[[ Records to use, beginning ]]
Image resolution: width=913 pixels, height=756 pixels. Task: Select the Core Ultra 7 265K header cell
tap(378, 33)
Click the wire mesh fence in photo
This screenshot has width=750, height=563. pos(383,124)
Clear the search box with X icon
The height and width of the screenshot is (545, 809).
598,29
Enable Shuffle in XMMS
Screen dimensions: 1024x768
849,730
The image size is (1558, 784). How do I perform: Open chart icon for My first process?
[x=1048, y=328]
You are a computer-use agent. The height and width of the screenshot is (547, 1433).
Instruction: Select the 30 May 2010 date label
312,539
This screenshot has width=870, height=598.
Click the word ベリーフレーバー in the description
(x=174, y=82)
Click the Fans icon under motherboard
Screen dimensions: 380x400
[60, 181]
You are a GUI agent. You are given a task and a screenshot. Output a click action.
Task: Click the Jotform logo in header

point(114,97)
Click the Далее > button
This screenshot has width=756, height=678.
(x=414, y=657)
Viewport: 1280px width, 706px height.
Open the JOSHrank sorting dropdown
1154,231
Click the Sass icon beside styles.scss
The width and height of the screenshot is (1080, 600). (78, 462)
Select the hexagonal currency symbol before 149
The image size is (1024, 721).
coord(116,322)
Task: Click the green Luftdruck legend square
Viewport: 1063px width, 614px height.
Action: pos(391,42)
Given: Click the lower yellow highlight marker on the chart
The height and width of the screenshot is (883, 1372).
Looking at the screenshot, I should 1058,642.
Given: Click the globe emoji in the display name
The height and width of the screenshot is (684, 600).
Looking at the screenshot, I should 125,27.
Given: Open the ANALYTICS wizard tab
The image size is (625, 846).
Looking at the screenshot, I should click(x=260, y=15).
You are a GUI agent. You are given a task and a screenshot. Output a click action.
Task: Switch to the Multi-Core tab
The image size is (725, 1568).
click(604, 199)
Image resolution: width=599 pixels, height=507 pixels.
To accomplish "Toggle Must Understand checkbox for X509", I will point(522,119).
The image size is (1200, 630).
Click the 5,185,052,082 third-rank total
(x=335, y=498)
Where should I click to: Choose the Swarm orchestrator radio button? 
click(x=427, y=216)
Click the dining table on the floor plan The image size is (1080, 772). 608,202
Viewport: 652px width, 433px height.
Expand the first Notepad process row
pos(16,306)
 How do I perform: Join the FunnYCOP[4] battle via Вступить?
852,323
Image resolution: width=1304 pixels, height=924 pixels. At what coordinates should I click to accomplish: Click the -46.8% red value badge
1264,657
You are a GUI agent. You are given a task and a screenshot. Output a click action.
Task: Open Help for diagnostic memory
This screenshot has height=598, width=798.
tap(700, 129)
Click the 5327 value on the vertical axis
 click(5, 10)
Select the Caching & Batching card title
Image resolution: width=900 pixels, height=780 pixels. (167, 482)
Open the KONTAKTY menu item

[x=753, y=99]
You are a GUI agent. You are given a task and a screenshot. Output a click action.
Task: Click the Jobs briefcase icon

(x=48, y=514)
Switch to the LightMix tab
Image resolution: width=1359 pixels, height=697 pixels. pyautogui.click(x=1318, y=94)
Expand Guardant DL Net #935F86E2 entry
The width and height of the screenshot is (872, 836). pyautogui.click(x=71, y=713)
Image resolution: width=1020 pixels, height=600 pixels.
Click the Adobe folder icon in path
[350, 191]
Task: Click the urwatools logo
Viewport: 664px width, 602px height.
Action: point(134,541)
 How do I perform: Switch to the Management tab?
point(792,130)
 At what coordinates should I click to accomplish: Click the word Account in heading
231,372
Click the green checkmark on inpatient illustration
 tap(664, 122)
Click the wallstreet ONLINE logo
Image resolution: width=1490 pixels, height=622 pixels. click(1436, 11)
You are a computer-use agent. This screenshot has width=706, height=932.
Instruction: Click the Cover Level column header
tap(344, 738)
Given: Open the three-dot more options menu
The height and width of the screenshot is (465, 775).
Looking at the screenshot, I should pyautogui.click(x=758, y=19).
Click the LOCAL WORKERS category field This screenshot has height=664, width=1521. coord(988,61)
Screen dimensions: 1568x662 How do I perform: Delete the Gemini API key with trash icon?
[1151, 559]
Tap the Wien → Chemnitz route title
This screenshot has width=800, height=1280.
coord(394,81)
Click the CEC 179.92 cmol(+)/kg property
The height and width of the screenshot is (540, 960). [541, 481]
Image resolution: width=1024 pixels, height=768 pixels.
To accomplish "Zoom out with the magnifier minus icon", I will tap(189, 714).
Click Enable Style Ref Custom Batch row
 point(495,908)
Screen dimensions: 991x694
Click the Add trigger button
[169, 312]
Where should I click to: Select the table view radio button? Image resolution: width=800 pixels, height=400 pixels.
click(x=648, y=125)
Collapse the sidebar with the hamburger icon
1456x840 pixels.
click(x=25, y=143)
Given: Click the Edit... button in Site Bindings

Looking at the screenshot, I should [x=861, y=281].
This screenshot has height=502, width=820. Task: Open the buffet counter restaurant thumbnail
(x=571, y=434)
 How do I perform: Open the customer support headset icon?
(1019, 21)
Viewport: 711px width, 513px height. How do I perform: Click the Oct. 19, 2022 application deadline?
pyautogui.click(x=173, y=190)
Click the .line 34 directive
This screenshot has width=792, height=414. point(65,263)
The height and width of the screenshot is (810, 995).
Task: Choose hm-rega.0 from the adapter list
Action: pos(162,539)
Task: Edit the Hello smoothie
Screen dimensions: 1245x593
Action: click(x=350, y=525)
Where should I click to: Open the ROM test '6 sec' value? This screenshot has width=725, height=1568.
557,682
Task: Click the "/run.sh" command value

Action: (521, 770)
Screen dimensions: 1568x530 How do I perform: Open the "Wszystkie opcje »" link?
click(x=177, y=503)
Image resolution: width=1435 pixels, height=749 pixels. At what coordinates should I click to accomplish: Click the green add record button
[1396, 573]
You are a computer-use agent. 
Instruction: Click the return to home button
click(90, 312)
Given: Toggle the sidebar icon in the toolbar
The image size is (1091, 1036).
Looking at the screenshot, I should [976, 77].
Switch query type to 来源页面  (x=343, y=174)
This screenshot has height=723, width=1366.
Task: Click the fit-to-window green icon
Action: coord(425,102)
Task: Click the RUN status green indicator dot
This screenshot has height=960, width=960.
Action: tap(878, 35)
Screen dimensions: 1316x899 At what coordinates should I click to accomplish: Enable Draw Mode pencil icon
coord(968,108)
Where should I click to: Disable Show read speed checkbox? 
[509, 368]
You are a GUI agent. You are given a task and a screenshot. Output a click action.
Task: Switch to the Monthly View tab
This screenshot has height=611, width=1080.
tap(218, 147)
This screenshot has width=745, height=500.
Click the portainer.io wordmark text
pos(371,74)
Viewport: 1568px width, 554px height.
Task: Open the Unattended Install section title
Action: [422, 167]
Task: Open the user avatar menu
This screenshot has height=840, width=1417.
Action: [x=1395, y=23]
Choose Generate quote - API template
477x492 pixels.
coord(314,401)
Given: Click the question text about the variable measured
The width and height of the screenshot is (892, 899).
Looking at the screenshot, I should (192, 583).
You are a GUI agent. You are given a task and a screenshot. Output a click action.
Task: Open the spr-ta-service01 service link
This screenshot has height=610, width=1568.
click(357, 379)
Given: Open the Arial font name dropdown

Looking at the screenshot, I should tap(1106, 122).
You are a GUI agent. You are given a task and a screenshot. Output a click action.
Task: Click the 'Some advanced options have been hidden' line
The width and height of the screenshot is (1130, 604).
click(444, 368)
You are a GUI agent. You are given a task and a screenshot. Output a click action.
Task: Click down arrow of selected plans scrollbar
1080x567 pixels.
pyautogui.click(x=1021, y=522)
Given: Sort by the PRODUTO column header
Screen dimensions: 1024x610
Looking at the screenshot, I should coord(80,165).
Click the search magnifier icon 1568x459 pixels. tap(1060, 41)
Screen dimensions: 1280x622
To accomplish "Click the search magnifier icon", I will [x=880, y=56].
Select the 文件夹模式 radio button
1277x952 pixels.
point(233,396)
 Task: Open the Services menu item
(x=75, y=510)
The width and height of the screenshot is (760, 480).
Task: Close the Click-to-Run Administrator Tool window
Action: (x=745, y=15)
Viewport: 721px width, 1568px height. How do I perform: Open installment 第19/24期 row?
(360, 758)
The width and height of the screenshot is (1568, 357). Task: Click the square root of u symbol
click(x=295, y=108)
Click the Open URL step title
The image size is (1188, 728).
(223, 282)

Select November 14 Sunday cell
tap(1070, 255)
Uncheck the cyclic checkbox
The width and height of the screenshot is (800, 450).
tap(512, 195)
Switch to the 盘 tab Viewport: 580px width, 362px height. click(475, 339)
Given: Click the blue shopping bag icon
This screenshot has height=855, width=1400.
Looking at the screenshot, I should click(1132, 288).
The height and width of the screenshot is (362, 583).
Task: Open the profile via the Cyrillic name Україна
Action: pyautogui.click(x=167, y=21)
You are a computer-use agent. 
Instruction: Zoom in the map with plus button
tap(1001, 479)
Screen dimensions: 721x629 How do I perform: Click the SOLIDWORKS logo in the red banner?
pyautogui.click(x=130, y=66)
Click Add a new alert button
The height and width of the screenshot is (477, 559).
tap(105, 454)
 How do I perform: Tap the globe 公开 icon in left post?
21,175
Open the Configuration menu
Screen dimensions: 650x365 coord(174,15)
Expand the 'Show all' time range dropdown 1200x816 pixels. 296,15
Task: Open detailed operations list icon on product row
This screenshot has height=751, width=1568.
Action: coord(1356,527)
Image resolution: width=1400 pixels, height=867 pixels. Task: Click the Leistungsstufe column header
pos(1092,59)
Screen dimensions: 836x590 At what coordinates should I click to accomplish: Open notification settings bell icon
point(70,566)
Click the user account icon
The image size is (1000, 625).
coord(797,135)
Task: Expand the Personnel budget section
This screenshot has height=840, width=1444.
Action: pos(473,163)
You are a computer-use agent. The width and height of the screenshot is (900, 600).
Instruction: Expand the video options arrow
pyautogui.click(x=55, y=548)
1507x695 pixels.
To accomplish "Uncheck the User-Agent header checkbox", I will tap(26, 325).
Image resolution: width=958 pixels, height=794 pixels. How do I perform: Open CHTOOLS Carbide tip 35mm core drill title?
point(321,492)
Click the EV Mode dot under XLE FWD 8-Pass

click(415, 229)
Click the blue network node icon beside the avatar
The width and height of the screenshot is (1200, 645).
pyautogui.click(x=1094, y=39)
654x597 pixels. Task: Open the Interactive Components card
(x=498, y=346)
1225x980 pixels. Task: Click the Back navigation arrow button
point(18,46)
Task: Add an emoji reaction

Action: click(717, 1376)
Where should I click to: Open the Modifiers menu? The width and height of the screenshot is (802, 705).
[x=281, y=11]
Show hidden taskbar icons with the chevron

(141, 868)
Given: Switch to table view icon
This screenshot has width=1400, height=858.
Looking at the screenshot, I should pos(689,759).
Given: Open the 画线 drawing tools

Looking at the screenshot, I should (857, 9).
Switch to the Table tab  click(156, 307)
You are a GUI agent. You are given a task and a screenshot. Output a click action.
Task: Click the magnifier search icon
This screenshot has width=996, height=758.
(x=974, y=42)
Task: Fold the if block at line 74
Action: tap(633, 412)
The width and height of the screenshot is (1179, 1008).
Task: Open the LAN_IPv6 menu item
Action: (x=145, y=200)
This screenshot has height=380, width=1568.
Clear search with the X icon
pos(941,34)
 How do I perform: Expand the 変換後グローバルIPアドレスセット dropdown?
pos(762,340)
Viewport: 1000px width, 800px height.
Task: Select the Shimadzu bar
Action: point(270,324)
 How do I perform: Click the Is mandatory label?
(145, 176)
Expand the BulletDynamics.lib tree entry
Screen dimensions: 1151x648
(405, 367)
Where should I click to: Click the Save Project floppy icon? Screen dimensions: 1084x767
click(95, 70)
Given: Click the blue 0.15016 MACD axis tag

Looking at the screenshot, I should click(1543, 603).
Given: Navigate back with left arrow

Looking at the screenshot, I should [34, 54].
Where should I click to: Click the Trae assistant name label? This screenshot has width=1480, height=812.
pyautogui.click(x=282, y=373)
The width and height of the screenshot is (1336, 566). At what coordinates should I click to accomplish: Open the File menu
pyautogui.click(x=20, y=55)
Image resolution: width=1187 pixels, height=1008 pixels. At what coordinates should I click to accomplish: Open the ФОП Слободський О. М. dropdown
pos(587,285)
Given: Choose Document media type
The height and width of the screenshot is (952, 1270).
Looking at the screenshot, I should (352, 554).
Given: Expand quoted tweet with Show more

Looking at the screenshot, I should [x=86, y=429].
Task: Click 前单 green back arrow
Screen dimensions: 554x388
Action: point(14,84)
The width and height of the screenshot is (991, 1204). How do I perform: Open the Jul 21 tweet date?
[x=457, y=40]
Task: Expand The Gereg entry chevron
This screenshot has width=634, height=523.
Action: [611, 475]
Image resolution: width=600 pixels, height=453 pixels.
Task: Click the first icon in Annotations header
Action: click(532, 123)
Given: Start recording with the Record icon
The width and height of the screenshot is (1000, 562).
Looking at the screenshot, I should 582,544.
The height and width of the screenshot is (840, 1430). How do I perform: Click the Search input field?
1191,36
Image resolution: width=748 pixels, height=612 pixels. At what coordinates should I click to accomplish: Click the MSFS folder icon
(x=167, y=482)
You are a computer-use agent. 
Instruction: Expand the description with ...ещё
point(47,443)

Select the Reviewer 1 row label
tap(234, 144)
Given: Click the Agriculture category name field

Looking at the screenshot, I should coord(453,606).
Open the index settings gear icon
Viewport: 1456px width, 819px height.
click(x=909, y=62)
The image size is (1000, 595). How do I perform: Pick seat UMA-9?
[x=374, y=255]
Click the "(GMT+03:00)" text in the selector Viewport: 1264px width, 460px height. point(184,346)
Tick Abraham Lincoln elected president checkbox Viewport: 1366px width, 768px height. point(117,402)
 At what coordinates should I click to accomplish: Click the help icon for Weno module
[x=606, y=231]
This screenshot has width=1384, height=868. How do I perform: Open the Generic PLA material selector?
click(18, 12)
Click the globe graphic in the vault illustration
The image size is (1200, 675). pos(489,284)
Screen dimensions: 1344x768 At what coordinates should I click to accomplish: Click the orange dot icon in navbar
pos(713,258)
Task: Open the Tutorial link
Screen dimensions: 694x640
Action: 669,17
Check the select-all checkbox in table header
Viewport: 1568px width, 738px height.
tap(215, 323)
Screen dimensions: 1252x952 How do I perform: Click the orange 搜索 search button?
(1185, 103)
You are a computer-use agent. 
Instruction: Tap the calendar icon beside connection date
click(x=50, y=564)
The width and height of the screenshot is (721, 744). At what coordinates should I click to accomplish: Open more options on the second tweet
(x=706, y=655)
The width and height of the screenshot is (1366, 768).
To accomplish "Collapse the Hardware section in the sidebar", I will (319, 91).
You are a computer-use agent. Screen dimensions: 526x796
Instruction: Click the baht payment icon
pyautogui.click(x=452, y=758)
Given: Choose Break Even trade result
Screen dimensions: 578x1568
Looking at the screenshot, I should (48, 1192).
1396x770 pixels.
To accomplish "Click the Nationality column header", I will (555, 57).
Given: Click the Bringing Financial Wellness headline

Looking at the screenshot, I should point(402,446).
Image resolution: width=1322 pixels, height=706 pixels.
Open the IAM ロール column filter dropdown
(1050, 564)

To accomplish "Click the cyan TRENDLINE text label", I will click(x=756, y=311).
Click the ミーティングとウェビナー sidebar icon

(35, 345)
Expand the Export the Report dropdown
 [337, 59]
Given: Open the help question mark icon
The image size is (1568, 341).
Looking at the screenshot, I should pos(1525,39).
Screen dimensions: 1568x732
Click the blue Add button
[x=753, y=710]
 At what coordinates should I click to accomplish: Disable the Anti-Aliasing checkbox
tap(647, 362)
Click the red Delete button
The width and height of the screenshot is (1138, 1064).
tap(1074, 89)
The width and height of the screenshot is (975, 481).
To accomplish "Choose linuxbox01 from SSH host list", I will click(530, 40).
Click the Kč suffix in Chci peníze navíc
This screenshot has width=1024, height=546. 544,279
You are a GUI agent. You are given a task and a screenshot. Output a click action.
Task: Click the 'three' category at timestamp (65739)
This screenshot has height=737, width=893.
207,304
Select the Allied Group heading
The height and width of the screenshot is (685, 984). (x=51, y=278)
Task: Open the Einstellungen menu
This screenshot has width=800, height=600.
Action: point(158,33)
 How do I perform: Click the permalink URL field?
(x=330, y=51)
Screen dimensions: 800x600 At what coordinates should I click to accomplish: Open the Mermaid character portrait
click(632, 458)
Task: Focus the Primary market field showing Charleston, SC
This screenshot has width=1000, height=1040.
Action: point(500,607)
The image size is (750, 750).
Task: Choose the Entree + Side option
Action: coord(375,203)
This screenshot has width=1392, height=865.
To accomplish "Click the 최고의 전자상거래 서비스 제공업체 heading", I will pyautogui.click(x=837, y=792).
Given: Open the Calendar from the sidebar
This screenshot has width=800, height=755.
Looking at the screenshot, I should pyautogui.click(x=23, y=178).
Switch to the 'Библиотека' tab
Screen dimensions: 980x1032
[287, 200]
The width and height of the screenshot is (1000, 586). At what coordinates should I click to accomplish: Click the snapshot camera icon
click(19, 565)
[[ Records to use, end ]]
What to produce: Where a line in the records above includes the string "question", show it.

Answer to the problem:
Given: Click the question text about the variable measured
Given: Open the help question mark icon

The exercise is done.